§ Task objective: Render the part of the records that opens with the line containing "Image resolution: width=750" and closes with the line containing "center [240, 680].", both lines included, as a Markdown table with the columns Number and Text. Give one row per line and omit blank lines.
[Material for this task]
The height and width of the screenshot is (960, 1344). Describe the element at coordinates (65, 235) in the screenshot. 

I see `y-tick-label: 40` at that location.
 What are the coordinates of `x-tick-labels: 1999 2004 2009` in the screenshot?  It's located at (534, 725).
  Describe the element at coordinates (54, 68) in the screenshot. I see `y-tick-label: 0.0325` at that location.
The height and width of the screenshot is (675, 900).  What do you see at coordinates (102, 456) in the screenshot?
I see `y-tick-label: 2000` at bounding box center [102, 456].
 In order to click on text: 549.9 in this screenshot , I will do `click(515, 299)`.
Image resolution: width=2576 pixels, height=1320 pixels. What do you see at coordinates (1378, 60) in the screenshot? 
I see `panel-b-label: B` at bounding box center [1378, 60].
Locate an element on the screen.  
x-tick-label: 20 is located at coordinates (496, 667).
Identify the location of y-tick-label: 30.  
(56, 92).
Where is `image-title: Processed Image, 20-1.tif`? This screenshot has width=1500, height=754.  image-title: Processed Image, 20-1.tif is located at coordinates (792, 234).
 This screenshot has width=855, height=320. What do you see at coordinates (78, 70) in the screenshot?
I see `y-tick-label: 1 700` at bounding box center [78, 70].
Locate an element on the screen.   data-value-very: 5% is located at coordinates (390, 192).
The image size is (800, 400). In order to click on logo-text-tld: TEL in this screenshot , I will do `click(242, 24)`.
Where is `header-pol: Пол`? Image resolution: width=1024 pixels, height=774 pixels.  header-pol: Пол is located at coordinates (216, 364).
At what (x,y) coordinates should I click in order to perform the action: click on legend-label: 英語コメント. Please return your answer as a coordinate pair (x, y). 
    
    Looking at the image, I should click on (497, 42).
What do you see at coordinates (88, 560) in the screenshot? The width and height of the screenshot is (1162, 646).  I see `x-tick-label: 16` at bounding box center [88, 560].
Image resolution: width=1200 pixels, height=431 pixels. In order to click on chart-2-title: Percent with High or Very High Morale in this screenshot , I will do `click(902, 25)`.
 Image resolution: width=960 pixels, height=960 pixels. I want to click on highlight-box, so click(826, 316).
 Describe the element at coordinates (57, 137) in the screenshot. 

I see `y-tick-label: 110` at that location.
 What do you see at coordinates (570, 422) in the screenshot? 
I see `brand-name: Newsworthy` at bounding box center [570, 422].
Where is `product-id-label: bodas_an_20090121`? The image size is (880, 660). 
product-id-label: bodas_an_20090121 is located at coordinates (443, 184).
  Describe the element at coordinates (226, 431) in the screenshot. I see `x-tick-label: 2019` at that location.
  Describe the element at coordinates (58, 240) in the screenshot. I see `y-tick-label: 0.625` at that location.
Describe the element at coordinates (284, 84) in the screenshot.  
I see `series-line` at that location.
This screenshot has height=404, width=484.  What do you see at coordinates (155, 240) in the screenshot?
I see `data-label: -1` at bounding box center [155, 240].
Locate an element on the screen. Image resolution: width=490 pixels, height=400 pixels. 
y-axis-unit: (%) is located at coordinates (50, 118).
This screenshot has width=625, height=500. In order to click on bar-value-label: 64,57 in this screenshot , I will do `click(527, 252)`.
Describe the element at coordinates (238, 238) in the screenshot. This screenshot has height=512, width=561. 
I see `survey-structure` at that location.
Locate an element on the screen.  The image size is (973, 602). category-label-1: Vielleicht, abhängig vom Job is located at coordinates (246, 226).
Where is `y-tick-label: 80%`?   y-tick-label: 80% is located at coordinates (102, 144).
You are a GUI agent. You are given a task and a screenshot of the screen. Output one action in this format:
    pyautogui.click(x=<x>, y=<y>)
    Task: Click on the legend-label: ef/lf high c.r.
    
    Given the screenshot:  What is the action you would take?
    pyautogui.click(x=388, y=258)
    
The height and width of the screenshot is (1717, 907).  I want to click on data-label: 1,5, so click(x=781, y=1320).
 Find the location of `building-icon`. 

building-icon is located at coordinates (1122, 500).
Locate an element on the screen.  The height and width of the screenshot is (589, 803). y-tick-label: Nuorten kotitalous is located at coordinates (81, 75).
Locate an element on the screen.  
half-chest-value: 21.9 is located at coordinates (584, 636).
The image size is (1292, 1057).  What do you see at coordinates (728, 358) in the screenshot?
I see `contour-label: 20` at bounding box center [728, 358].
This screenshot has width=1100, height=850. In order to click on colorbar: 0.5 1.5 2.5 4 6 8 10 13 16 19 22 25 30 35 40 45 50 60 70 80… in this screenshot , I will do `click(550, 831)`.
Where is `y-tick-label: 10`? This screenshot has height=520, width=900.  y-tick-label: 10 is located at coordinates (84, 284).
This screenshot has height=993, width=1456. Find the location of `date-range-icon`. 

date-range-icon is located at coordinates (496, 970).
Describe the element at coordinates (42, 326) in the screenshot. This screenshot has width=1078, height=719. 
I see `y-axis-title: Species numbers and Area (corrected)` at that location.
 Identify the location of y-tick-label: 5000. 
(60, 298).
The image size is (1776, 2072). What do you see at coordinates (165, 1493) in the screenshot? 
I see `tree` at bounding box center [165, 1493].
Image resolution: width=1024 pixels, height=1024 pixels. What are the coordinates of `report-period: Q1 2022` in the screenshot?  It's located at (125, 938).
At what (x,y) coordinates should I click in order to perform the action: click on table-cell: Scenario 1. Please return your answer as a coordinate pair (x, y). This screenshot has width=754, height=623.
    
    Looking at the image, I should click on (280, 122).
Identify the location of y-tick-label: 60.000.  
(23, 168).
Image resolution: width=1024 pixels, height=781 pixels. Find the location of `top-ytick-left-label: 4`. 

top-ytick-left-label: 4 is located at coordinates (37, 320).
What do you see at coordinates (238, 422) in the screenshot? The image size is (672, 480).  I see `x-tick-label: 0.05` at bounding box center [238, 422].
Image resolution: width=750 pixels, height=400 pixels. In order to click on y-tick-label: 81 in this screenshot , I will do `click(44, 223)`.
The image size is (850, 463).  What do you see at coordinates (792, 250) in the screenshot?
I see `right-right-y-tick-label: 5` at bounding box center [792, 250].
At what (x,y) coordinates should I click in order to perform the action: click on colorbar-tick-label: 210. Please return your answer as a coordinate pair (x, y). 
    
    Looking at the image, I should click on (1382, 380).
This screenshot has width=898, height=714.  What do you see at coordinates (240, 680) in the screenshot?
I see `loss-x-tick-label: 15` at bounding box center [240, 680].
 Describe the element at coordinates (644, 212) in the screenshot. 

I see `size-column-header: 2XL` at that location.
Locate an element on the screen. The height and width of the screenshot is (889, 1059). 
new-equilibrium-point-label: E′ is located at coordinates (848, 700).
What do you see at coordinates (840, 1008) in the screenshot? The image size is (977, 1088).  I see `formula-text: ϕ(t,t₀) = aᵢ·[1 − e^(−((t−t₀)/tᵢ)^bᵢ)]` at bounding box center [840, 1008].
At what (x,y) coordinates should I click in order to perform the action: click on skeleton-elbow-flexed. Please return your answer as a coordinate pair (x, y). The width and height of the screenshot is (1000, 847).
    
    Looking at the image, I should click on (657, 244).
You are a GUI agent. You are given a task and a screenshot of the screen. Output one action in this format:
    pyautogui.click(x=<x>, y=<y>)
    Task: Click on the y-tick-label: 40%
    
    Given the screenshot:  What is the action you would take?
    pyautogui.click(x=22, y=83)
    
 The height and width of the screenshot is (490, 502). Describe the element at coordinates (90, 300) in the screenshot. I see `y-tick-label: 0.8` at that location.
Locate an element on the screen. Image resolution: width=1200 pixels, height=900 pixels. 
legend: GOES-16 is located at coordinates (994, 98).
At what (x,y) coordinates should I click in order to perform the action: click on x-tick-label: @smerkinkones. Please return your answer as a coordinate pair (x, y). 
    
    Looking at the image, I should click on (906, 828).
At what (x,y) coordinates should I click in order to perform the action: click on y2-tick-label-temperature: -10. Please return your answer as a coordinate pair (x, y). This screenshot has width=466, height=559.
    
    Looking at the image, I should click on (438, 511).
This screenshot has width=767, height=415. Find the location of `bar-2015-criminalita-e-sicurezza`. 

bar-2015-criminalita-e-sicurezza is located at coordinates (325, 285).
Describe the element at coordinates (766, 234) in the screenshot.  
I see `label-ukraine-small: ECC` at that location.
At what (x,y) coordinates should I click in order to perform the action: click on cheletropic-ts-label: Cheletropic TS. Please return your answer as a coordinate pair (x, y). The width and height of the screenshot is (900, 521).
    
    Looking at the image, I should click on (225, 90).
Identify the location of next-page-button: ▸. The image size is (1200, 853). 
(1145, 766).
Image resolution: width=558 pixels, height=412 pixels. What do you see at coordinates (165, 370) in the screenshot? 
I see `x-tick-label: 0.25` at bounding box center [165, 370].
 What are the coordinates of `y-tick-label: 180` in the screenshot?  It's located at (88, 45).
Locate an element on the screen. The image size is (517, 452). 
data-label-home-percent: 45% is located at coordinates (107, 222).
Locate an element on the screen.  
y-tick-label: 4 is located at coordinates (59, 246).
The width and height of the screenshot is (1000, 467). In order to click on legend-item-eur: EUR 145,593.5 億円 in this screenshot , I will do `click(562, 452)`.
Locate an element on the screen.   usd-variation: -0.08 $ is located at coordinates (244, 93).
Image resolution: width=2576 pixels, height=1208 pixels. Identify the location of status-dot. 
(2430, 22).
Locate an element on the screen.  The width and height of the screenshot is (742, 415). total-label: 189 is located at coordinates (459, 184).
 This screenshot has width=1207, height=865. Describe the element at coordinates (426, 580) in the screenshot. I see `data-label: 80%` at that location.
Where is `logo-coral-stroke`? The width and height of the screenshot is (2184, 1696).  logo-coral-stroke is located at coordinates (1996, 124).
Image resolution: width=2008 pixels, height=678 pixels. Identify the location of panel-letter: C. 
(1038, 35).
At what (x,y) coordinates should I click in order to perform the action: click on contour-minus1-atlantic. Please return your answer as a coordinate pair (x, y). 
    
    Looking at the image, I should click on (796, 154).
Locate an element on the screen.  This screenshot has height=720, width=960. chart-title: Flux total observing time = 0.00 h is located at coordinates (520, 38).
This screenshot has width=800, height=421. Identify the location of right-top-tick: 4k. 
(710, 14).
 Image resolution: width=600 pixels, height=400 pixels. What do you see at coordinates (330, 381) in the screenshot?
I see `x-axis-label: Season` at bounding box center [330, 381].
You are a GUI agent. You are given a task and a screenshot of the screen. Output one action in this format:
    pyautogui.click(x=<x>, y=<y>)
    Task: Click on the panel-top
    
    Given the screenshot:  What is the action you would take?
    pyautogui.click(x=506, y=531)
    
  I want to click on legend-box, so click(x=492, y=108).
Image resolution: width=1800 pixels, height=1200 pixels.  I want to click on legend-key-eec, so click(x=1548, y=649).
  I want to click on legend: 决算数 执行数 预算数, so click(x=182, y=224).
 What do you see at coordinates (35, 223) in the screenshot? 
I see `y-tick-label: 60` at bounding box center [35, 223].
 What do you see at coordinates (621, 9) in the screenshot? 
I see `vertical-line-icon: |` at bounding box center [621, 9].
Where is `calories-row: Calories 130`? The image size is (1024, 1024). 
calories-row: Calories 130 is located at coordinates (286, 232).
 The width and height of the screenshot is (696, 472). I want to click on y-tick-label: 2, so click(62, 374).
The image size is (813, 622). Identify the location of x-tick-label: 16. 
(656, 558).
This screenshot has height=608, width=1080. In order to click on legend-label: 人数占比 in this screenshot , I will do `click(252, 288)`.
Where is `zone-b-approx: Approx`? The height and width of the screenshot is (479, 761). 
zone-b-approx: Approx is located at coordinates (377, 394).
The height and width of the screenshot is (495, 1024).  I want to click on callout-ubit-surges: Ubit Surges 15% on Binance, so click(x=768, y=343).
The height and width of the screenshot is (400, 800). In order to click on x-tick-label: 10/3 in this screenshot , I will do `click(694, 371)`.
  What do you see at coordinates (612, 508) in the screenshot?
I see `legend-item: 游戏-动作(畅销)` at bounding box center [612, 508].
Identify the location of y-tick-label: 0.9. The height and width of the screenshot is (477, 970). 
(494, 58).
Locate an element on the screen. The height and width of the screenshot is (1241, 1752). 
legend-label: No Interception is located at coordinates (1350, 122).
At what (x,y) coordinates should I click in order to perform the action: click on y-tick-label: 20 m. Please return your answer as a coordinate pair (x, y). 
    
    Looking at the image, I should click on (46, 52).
[/Material for this task]
§ Reply to the exercise:
| Number | Text |
|---|---|
| 1 | Image resolution: width=750 pixels, height=400 pixels. In order to click on y-tick-label: 81 in this screenshot , I will do `click(44, 223)`. |
| 2 | The image size is (850, 463).  What do you see at coordinates (792, 250) in the screenshot? |
| 3 | I see `right-right-y-tick-label: 5` at bounding box center [792, 250]. |
| 4 | At what (x,y) coordinates should I click in order to perform the action: click on colorbar-tick-label: 210. Please return your answer as a coordinate pair (x, y).  |
| 5 |     Looking at the image, I should click on (1382, 380). |
| 6 | This screenshot has width=898, height=714.  What do you see at coordinates (240, 680) in the screenshot? |
| 7 | I see `loss-x-tick-label: 15` at bounding box center [240, 680]. |